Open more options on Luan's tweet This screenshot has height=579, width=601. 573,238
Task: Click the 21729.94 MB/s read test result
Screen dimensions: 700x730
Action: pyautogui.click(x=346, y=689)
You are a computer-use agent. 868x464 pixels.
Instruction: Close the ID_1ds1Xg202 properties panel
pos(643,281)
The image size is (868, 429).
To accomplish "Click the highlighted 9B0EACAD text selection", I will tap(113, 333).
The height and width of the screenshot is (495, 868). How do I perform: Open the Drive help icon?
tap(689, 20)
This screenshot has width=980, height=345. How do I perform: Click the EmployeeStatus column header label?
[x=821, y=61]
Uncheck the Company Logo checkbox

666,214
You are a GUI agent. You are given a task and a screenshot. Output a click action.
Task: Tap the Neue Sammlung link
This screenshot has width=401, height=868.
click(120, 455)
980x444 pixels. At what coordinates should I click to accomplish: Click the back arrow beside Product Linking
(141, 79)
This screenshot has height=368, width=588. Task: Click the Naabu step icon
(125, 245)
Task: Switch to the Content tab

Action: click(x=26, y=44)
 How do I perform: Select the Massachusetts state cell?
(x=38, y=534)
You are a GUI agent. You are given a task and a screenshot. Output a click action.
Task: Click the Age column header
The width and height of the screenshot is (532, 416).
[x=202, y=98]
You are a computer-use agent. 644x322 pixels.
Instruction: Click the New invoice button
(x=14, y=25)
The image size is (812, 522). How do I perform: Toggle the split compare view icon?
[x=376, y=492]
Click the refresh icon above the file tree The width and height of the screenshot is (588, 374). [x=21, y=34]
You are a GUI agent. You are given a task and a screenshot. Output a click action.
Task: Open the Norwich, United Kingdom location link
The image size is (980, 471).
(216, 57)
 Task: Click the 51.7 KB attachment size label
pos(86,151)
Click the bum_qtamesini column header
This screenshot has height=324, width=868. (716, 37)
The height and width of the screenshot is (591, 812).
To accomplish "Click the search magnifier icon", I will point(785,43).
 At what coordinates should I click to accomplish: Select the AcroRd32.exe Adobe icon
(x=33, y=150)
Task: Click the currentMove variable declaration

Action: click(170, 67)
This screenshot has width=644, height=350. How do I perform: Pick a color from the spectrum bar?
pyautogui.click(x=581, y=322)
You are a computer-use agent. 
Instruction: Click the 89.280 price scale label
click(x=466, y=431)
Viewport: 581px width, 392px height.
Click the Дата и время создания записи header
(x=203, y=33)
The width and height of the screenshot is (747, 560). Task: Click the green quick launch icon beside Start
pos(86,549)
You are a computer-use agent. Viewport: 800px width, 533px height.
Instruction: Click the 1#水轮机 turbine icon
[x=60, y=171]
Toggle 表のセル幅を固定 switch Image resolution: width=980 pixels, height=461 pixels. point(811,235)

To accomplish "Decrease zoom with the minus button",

= To do =
Count the lines of the listing above that include the word "will" and state the total with nothing else.

= Written response =
2